I have built this theoretical argument with the use of the theory-building case study.
By studying the Sino-Japanese rivalry, I was able to develop the dynamics outlined above.
The illustrative case studies that have followed my original case have shown that at face value,
these dynamics can be transferred to other rivalry settings. This would mean that the theory
put forth in this thesis is likely generalizable. The theory on domestic incentives could
therefore be an important contribution to the literature on interstate rivalry as well as on
territorial conflict, because as I have shown, the link between the two was previously
underspecified. However, this can only be concluded with further testing of the theory. A
theory-building case study cannot build a theoretical argument and at the same time serve as
evidence for that theoretical argument. The illustrative case studies discussed in the previous
section provide some idea of whether the argument applies to cases beyond the Sino-Japanese
rivalry. Nevertheless, this is not enough. A crucial direction for further research on the link
between territorial disputes and rivalry emergence therefore would be the large-scale
quantitative testing of the theory on domestic incentives. This would give it extra external
validity.
This research faced two other weaknesses which can be addressed in further research.
A first weakness is that I have only used one case study to build up the theoretical framework,
one in which I discerned all three domestic incentives of the theoretical framework. I
therefore have to conclude that all three incentives have to be present for territorial disputes to
lead to the emergence of rivalry. It seems logical at face value, however, that this does not
have to be the case. Consequently, an important direction for future research would be to
34
check if the three incentives above need to be present together in a rivalry, or if the presence
of one of these incentives can act independently to bring about interstate rivalry. A second
weakness of my research is that the causal sequence remains vague. It remains slightly
confusing whether territorial disputes lead to interest group pressure, the diversionary tactic,
and nation-building tactics, which in turn lead to the emergence of rivalry; whether these
domestic incentives and territorial disputes appear at the same time; or whether the domestic
incentives precede the emergence of territorial disputes. In the case of the China-Japan rivalry,
the sovereignty of the Ryūkyū Islands as well as the status of Korea was already a longsimmering issue between China and Japan before the domestic incentives appeared. These
incentives then led Japan to become an aggressor, and China reacted uncompromisingly in
turn due to its own incentives. Although future research could attempt to clarify this sequence
better, it seems to me that the emergence of interstate rivalry is a messy process in which the
exact sequence of events remains difficult to determine entirely.

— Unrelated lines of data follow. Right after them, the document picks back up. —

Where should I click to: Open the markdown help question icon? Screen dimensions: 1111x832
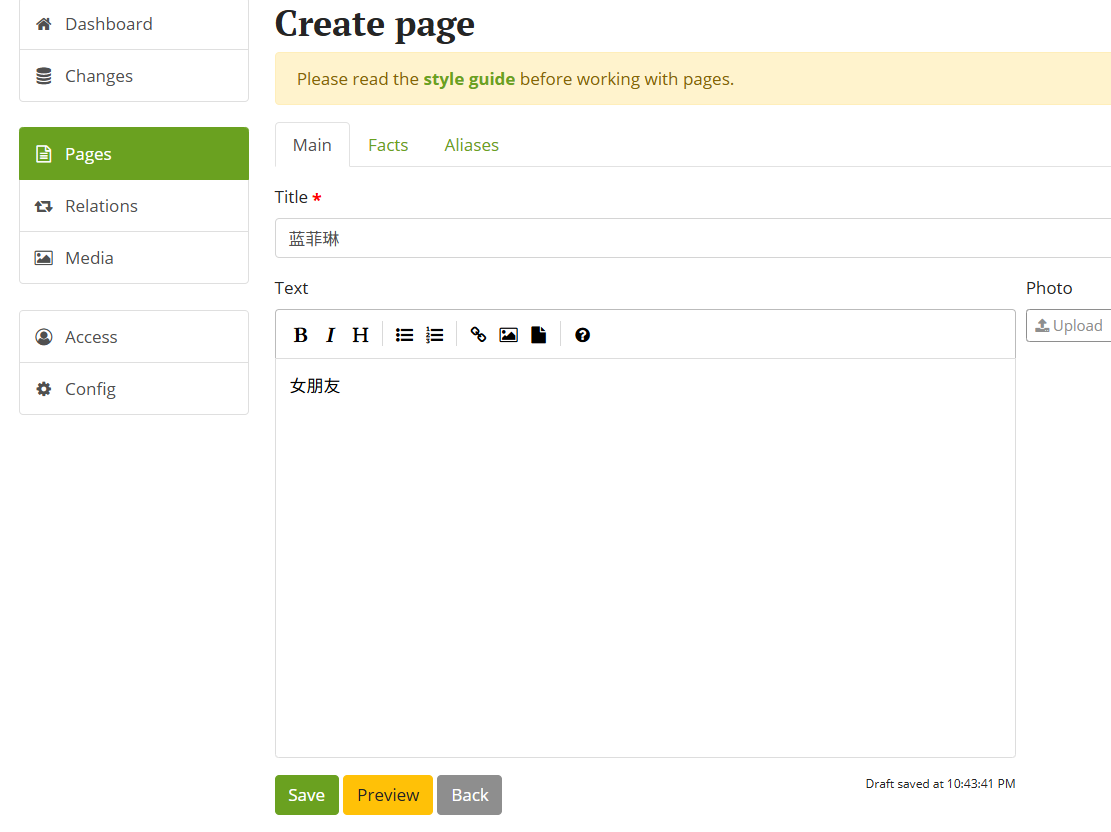(x=582, y=335)
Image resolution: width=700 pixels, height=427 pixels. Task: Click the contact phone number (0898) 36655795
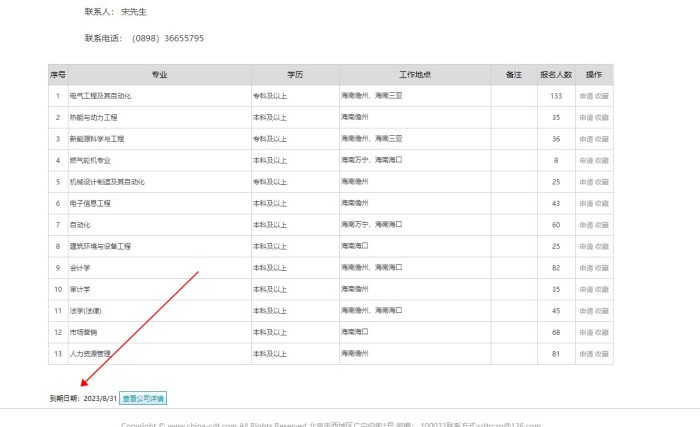168,38
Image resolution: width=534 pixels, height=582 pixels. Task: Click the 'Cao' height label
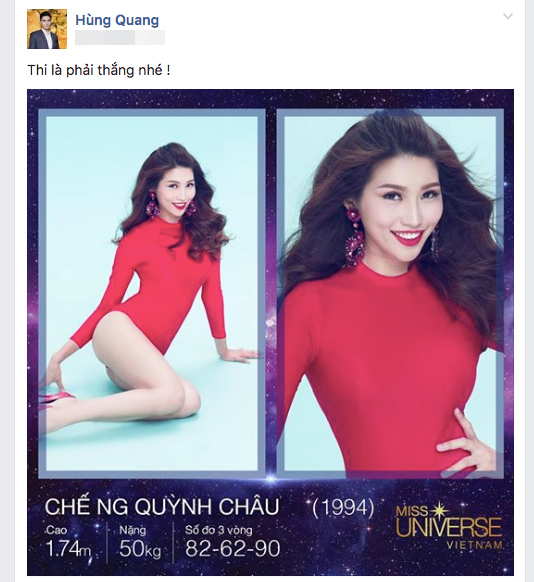click(56, 530)
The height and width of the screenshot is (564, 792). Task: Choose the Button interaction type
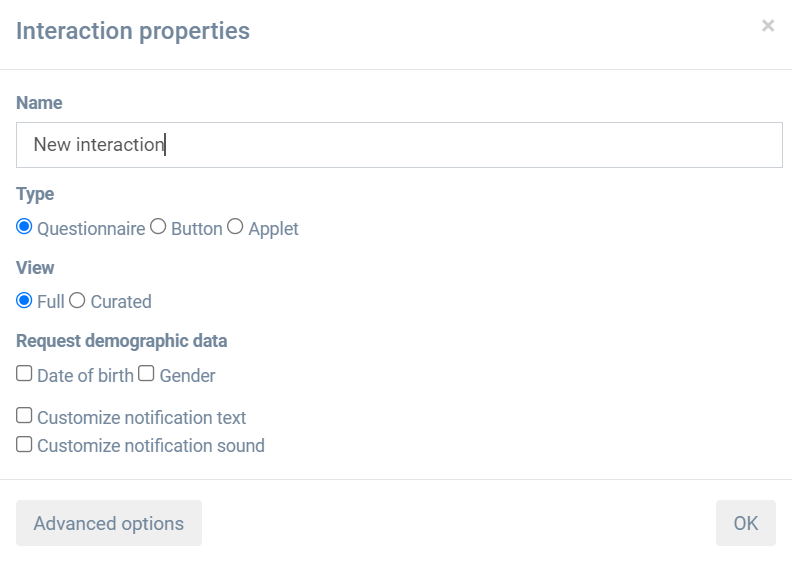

Finally, if the theory on domestic incentives proves more convincing after quantitative
testing, it will have crucial policy implications. Most importantly, it may prove useful for
policymakers who deal with interstate conflict. This is because the rivalry literature has found
that 75% of all interstate conflicts take place between interstate rivals, and that most interstate
rivalry has to do with territorial conflict. Thus, understanding the dynamics that underlie the
connection between territorial disputes and rivalry emergence may help mediators and
policymakers in taking correct actions in a conflict situation. For example, by being aware of
the domestic caveats that come into play over territorial conflicts, mediators can work more
effectively in managing a conflict. They could expect that domestic incentives act as a serious
constraint on state leaders to tone down their behaviour in territorial disputes, and try to
mediate these issues accordingly. In this way, my research could contribute to managing the
recent conflict between China and Japan as described in the opening paragraphs, as well as
other conflict in a rivalry context. Bringing this stability might prove a crucial advantage.